The Study Group on Memory and Cultural Heritage in Places of Suffering (acronym of its name in Portuguese: NEMPLuS) is a project of the Postgraduate Program in Social Memory and Cultural Heritage (PPGMP) of the Federal University of Pelotas (UFPel). The Group began in April 2018 and brought together faculty, researchers, undergraduate and graduate students of the PPGMP, as well as students from the Department of Museology, Conservation and Restauration of the Institute of Human Sciences of UFPel.

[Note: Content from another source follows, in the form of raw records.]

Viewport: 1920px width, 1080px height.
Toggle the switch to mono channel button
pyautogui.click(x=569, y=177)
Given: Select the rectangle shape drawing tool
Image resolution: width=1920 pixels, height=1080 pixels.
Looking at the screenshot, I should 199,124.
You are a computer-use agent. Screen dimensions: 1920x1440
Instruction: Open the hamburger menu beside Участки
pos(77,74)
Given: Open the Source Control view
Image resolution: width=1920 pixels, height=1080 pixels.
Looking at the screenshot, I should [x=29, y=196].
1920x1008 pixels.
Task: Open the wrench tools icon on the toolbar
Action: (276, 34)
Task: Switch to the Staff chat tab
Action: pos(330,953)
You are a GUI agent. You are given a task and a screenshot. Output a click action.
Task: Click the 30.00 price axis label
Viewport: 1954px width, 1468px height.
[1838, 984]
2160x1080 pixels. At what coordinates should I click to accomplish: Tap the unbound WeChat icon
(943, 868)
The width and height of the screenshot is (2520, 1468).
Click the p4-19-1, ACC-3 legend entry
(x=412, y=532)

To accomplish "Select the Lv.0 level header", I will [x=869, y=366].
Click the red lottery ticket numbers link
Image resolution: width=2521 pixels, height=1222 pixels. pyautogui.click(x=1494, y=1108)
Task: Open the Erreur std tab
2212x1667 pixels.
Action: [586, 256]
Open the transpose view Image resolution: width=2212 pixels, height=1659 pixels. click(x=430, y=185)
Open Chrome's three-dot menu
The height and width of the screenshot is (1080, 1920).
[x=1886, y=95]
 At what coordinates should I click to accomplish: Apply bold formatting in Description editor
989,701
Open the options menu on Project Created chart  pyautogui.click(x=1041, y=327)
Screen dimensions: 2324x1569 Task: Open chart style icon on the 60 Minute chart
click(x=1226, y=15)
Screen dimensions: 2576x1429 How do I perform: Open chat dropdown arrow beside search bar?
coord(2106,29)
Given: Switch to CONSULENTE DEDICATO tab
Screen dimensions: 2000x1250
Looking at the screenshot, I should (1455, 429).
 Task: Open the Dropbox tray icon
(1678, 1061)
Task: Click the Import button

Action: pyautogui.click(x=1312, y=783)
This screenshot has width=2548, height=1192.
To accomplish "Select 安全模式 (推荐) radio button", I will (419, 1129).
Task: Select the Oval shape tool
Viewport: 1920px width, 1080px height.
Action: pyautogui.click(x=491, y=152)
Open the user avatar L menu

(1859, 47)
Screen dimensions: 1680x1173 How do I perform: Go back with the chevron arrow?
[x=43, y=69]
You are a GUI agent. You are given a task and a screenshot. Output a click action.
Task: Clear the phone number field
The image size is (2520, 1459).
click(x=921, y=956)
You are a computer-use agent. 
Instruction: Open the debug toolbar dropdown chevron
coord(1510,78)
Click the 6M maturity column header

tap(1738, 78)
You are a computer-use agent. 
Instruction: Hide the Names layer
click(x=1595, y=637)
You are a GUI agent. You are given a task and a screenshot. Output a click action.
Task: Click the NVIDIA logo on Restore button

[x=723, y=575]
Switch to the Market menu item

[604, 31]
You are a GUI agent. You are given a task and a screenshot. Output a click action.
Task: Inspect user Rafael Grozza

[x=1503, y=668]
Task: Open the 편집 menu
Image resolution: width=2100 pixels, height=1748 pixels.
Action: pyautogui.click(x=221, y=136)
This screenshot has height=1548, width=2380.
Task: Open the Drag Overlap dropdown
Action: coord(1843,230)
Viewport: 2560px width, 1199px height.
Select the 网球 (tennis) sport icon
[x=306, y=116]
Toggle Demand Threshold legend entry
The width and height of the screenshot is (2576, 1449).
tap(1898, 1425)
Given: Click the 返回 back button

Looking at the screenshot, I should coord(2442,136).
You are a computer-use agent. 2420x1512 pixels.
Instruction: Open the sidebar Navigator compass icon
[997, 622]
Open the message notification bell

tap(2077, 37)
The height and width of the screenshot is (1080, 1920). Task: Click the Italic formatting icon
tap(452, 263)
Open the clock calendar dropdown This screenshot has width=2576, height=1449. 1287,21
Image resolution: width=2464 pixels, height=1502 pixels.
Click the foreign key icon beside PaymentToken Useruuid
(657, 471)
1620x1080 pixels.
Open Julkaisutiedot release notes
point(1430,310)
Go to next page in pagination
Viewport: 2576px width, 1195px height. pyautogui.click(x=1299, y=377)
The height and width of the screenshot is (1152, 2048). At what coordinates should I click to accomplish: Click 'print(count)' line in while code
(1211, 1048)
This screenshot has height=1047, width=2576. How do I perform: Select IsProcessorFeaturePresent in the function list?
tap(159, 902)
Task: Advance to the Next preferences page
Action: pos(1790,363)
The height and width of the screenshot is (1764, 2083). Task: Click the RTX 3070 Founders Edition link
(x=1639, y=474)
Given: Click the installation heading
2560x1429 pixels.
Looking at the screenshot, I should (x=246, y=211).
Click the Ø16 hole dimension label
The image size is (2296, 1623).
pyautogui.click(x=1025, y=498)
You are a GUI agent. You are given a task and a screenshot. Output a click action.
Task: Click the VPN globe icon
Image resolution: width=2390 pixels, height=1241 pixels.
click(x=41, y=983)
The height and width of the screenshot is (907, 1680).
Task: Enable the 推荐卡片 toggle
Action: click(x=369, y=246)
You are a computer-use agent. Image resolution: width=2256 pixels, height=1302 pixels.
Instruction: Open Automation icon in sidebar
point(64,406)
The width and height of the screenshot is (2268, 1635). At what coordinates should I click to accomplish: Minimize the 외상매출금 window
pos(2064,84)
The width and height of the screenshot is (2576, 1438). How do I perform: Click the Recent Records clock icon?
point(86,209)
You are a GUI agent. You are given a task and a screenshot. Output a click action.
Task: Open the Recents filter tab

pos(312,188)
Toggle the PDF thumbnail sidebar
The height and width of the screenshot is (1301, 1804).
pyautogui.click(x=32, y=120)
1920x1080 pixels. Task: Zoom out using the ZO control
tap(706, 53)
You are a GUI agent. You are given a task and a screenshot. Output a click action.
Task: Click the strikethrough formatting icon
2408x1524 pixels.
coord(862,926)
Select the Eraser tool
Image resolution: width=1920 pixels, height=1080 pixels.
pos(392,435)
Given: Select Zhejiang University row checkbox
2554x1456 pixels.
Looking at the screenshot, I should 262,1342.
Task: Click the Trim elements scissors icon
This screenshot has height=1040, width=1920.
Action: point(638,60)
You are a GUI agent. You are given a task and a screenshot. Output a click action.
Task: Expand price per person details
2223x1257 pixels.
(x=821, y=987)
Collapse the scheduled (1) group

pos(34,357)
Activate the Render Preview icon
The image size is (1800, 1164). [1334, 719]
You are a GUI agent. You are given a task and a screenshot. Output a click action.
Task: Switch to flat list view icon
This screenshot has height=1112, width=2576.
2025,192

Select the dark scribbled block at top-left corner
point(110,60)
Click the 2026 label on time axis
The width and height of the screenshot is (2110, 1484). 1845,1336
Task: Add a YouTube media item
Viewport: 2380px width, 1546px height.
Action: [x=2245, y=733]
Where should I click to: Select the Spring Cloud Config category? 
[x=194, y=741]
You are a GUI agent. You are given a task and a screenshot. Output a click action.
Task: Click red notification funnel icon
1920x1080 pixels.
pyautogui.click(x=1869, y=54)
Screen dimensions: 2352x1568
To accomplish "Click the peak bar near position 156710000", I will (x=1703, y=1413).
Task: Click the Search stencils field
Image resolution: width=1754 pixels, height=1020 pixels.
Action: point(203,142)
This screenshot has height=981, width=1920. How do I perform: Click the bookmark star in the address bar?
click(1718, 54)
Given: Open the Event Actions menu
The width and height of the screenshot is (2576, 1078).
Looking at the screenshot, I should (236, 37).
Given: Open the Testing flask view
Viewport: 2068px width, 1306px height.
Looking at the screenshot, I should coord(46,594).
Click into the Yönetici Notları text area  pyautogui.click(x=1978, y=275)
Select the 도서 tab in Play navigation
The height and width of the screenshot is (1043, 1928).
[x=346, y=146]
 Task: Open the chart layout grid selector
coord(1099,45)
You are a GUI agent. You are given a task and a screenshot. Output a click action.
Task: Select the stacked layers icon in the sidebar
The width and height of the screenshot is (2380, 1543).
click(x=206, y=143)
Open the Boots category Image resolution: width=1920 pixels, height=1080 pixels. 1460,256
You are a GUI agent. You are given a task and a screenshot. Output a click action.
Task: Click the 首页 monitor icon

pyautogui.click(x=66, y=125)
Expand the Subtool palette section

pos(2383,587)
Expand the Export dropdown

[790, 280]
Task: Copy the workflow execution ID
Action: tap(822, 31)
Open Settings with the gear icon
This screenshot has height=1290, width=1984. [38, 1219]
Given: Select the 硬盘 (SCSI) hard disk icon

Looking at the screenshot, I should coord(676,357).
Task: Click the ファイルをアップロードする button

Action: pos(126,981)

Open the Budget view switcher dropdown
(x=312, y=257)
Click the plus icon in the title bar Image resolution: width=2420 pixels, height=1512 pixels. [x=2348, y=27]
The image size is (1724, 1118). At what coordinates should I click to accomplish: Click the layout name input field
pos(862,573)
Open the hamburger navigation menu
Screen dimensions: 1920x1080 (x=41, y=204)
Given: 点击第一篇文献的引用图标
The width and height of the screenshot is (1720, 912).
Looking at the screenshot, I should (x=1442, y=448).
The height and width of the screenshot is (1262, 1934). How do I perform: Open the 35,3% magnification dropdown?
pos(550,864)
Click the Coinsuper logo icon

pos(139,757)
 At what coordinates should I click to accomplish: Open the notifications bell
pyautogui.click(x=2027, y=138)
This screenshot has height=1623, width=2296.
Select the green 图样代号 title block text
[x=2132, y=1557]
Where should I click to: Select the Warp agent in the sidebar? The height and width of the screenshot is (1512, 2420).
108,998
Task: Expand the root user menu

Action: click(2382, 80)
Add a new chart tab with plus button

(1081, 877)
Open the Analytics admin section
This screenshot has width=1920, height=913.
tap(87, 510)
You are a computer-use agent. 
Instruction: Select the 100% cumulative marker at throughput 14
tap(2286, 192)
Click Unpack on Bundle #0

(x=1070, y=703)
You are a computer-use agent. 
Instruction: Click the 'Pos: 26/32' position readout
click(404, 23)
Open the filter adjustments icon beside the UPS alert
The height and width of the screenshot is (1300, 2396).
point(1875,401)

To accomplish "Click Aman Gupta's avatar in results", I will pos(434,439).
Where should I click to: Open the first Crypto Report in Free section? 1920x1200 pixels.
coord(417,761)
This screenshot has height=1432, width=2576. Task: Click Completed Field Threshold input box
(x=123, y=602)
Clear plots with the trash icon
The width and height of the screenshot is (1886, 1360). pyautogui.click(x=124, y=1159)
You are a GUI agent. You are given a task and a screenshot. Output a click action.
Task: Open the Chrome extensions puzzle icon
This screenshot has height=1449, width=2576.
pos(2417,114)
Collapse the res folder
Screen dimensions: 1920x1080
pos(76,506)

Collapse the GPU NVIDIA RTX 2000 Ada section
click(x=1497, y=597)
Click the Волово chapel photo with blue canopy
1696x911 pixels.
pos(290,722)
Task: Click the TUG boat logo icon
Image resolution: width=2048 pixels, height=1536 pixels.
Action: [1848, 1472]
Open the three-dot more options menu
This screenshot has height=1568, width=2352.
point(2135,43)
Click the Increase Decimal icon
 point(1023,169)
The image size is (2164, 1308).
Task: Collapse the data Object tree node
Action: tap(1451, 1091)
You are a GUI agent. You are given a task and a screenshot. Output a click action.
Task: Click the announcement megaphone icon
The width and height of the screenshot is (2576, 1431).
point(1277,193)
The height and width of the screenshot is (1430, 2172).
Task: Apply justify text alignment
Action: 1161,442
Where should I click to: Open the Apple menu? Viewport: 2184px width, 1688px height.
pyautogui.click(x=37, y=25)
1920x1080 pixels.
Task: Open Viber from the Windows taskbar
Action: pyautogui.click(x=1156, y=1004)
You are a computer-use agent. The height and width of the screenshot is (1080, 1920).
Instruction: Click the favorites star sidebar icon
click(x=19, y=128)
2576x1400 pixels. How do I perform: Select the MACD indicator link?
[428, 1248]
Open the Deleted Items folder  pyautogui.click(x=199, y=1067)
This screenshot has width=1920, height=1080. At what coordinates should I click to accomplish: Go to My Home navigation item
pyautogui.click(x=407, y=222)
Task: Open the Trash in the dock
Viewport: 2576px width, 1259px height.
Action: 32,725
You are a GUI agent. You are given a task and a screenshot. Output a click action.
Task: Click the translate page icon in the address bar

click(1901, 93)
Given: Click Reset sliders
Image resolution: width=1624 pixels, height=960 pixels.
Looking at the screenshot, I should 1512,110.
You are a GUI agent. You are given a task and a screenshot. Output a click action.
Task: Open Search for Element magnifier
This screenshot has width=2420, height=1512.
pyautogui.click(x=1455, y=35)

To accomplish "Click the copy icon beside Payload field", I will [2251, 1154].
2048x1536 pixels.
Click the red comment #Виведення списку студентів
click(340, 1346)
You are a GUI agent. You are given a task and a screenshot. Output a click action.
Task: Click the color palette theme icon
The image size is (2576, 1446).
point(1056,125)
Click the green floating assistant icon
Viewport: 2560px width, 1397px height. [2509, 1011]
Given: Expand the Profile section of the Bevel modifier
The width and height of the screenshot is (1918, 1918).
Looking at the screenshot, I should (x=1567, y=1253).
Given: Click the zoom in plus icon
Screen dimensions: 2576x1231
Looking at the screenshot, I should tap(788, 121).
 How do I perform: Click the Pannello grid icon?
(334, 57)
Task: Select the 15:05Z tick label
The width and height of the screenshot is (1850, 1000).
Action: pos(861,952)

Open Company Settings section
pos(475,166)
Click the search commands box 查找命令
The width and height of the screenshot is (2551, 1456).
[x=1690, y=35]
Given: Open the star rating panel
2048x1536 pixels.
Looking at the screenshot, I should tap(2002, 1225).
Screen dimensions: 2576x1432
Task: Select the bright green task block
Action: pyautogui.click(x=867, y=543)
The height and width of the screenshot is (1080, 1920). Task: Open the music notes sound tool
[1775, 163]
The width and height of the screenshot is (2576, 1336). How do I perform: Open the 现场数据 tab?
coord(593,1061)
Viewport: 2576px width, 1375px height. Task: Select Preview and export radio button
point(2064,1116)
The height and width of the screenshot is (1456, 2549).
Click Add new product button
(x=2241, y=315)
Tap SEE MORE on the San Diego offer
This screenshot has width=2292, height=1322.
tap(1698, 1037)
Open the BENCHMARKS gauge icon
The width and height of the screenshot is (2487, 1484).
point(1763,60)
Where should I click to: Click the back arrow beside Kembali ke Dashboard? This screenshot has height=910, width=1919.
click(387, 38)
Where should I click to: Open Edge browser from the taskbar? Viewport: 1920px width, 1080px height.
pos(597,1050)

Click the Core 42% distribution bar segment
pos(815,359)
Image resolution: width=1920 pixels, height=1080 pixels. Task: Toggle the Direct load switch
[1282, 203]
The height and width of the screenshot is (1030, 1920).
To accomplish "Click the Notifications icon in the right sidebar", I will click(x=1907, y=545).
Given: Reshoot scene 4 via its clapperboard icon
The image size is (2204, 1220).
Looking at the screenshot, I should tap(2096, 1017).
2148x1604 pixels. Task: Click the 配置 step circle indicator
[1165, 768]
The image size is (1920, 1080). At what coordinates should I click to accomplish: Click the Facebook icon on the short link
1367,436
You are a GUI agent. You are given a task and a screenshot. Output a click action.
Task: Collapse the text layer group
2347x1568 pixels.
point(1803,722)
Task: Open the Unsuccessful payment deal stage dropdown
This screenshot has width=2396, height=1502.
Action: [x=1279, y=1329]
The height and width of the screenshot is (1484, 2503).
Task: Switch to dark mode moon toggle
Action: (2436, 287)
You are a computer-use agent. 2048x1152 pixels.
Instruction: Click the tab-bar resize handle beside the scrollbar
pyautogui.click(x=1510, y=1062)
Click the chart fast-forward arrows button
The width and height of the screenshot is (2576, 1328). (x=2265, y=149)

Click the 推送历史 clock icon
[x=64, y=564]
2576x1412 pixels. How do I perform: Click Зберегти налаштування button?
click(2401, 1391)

NEMPLuS was registered with the Council for Scientific and Technological Development (CNPq) in 2020. The majority of the researchers associated with the Group carry out their postdoctoral, graduate and undergraduate research through the funding agencies such as Coordinating Agency for Advanced Training of Graduate Personnel (CAPES) and Research Agency of the State of Rio Grande do Sul (FAPERGS)
The core mission of the Group is research on memorial and heritage processes involving places (both physical or symbolic) that possess traumatic significance to certain groups or communities. Places that bear the memory of suffering are places that simultaneously possess political capital, pedagogical potential, legal documentary value, as well as affective meaning. Hence, when vestiges of a traumatic event, in the form of physical locations, are made into museums and declared as cultural heritage, they acquire different and very unique functions within the sociohistorical and temporal contexts in which they are inserted. Above all, these places play commemorative and dialectical roles that involve sensibilities that reaffirm or counter narratives of collective trauma and requires negotiation by societies on the local, national, or global level. Even more, they are also affected by the contemporary challenges that other expressions of cultural heritage face: management conflict of spaces, touristification, and spectacularization of the Past.
In this way, the primary objective of NEMPLuS is to research, debate, and reflect on the dynamics of cultural heritage in places related to traumatic events and challenges in transmission of Memory. Along these lines, the Group has conducted research on the following themes:
Places relating to public health policy;
Places relating to collective tragedies;
Places relating to Human Rights violations committed by civic-military dictatorships, as well as during Latin American civil conflicts.
The Group is also associated to a network of Latin American researchers such as the professors: Ruben Chababo (Universidade Nacional de Rosário, Argentina) and Luis Carlos Toro Tamayo (Universidade de Antioquia, Medellín, Colombia).